WHAT IS EXPECTED ->
Among the lines below, keep only those from the one containing "Screen dimensions: 1365x702" through the one containing "Task: Choose size XL", and reproduce them exactly.

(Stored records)
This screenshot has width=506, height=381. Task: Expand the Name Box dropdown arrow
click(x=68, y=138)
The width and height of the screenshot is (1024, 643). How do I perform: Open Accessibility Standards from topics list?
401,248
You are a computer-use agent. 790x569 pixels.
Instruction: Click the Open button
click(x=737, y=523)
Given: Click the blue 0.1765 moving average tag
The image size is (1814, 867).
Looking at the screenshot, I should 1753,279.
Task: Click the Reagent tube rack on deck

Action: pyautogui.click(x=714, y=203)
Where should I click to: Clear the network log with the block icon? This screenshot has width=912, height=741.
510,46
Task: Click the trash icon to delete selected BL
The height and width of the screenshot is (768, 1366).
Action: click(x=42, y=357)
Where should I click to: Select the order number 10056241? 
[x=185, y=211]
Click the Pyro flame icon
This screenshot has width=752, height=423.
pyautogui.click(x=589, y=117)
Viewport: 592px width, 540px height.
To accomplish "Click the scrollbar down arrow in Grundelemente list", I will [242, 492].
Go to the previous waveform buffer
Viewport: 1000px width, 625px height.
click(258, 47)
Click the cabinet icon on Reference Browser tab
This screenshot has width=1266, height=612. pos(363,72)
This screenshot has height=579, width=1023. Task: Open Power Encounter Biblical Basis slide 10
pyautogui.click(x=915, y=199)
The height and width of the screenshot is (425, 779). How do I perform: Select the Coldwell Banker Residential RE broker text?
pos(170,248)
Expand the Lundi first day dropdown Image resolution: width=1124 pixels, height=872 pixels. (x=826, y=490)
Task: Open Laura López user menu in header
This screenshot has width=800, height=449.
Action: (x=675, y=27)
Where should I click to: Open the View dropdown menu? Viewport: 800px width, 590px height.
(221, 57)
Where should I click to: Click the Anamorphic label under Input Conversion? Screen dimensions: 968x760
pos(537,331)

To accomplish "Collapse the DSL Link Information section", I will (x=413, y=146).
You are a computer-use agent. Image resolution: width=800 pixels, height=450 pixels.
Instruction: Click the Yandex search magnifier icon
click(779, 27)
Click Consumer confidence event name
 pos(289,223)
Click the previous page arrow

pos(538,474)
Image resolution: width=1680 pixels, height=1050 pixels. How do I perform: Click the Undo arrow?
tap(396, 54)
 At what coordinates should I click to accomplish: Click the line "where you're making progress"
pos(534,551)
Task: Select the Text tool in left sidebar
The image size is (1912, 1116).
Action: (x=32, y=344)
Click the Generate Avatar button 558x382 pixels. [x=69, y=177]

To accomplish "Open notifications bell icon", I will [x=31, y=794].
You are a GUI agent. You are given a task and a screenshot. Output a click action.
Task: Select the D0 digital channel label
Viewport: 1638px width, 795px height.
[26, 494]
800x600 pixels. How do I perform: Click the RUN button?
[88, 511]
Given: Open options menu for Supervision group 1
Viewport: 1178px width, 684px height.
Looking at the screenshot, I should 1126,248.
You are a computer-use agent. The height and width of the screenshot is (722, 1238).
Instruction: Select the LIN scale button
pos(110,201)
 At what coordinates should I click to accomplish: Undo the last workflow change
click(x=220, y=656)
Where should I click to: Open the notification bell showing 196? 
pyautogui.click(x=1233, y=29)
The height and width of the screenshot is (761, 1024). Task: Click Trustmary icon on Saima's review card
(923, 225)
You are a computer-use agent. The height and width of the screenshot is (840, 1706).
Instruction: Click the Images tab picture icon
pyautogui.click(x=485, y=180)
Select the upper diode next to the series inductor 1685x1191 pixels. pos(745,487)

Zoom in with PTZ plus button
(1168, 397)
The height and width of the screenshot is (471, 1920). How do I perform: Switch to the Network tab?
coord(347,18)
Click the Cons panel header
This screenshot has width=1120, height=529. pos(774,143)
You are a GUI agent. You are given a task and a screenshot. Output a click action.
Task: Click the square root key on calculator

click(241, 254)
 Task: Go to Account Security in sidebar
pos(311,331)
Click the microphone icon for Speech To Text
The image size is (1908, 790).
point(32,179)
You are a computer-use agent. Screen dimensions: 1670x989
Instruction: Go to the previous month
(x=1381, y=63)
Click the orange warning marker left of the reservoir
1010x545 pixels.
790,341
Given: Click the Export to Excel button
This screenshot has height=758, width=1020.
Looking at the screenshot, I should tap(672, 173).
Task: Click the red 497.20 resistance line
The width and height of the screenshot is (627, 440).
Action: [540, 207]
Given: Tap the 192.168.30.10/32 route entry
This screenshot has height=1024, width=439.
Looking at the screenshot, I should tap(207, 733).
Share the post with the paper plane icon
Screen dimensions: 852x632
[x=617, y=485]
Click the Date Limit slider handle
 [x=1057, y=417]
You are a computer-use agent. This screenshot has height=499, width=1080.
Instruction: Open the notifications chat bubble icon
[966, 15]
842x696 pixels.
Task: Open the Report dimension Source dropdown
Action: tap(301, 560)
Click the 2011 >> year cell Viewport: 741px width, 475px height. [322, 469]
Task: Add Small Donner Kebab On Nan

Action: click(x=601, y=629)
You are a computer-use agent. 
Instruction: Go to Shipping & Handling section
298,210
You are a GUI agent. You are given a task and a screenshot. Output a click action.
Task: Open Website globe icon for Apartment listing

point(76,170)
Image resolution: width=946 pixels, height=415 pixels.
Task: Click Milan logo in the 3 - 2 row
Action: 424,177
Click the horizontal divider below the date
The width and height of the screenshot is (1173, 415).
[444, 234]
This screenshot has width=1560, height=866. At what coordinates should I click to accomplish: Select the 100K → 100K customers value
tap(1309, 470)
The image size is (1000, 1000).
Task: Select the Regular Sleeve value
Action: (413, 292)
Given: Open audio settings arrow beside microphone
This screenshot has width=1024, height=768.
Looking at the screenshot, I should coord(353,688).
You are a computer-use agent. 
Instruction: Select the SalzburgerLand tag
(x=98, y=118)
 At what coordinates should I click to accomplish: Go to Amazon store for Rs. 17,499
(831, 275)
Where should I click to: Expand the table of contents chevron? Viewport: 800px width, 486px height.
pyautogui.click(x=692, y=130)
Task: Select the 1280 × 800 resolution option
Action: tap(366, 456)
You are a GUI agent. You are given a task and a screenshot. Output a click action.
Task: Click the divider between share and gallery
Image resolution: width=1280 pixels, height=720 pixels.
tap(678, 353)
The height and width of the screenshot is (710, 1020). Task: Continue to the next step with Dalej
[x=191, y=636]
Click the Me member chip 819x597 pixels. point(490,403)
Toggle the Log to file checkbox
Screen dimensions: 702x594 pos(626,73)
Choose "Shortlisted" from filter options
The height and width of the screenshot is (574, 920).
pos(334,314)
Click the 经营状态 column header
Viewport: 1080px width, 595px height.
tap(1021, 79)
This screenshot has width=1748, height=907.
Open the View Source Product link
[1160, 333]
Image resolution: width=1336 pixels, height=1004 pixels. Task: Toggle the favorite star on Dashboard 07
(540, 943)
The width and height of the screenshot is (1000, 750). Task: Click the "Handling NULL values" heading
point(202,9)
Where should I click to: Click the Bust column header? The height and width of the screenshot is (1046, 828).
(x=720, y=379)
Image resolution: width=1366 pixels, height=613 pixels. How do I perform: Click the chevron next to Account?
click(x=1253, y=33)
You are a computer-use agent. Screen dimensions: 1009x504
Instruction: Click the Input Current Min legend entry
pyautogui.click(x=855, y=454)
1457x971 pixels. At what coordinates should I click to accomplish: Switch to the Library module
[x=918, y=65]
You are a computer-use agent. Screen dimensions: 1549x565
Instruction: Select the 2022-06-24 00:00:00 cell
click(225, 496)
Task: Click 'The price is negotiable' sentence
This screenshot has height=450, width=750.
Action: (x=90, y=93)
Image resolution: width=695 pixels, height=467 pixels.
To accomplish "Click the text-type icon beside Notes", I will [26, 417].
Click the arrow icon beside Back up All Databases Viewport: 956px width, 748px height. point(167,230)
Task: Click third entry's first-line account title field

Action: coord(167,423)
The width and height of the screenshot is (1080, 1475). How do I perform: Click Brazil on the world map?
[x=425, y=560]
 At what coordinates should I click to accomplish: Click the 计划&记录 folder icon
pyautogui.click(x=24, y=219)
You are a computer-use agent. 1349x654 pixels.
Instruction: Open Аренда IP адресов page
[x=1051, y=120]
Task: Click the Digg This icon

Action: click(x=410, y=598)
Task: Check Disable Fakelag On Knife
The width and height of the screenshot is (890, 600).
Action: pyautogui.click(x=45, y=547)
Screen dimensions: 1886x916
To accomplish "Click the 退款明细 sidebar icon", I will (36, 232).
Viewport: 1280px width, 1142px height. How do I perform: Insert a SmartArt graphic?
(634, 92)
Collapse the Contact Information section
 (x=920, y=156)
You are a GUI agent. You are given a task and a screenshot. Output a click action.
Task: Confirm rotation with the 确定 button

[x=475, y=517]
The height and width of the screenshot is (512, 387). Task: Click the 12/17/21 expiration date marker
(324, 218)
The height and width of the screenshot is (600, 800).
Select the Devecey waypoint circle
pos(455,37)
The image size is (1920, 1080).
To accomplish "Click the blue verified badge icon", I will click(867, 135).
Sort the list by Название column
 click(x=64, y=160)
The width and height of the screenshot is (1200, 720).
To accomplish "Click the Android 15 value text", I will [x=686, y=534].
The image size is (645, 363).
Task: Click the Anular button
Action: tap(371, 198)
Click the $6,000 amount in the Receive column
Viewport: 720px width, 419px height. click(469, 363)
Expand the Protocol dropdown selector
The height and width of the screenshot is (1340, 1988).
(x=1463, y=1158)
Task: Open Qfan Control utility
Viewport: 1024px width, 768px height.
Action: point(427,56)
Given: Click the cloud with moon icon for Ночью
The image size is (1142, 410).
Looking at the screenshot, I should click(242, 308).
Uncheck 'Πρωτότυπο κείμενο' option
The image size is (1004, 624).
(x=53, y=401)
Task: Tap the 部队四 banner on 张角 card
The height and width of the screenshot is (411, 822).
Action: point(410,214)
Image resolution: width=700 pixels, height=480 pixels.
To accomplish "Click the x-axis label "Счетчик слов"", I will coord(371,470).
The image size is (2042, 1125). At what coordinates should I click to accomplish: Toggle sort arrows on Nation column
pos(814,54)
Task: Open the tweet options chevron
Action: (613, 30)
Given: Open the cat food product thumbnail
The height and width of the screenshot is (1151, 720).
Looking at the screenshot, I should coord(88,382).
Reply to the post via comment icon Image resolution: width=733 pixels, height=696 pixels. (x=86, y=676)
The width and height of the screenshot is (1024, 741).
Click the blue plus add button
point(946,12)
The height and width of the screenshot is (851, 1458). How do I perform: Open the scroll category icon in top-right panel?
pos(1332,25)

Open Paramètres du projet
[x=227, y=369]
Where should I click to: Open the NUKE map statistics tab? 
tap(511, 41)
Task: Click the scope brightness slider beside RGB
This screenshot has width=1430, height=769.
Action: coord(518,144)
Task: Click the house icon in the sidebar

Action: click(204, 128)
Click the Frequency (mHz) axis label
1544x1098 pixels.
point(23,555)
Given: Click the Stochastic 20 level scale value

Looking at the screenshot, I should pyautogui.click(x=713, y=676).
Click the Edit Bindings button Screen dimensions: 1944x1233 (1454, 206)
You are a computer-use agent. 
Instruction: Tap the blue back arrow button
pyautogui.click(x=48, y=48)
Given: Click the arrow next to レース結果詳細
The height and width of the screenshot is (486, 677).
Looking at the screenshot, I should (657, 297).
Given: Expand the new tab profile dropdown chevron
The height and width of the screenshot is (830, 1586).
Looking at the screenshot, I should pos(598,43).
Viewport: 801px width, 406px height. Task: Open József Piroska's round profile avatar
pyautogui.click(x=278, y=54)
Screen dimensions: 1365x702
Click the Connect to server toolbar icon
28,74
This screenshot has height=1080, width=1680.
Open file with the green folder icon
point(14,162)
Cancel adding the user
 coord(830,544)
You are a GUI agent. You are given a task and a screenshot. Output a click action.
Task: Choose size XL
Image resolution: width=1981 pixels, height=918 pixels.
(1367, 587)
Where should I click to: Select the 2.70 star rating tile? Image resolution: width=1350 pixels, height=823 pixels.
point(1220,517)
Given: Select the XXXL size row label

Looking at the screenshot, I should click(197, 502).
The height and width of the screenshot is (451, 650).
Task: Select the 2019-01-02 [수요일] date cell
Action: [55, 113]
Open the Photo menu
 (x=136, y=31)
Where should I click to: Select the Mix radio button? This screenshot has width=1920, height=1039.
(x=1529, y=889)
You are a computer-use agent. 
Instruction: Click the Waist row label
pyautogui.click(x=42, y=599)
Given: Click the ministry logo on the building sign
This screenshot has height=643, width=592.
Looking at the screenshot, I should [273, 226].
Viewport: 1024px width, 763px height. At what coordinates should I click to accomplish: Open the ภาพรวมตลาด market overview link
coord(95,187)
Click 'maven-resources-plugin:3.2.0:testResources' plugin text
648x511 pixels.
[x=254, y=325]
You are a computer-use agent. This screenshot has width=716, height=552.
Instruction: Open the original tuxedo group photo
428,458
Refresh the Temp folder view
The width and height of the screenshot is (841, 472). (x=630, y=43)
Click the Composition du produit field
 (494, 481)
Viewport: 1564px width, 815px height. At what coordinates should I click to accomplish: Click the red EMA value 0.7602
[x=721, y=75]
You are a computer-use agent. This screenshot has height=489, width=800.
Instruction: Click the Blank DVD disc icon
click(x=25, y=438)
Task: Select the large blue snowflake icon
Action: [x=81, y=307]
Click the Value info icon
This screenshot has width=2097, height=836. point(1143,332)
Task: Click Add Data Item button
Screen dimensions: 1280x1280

ANSWER SECTION ->
Screen dimensions: 1365x702
Click the Connect to server toolbar icon
28,74
This screenshot has height=1080, width=1680.
Open file with the green folder icon
point(14,162)
Cancel adding the user
 coord(830,544)
You are a GUI agent. You are given a task and a screenshot. Output a click action.
Task: Choose size XL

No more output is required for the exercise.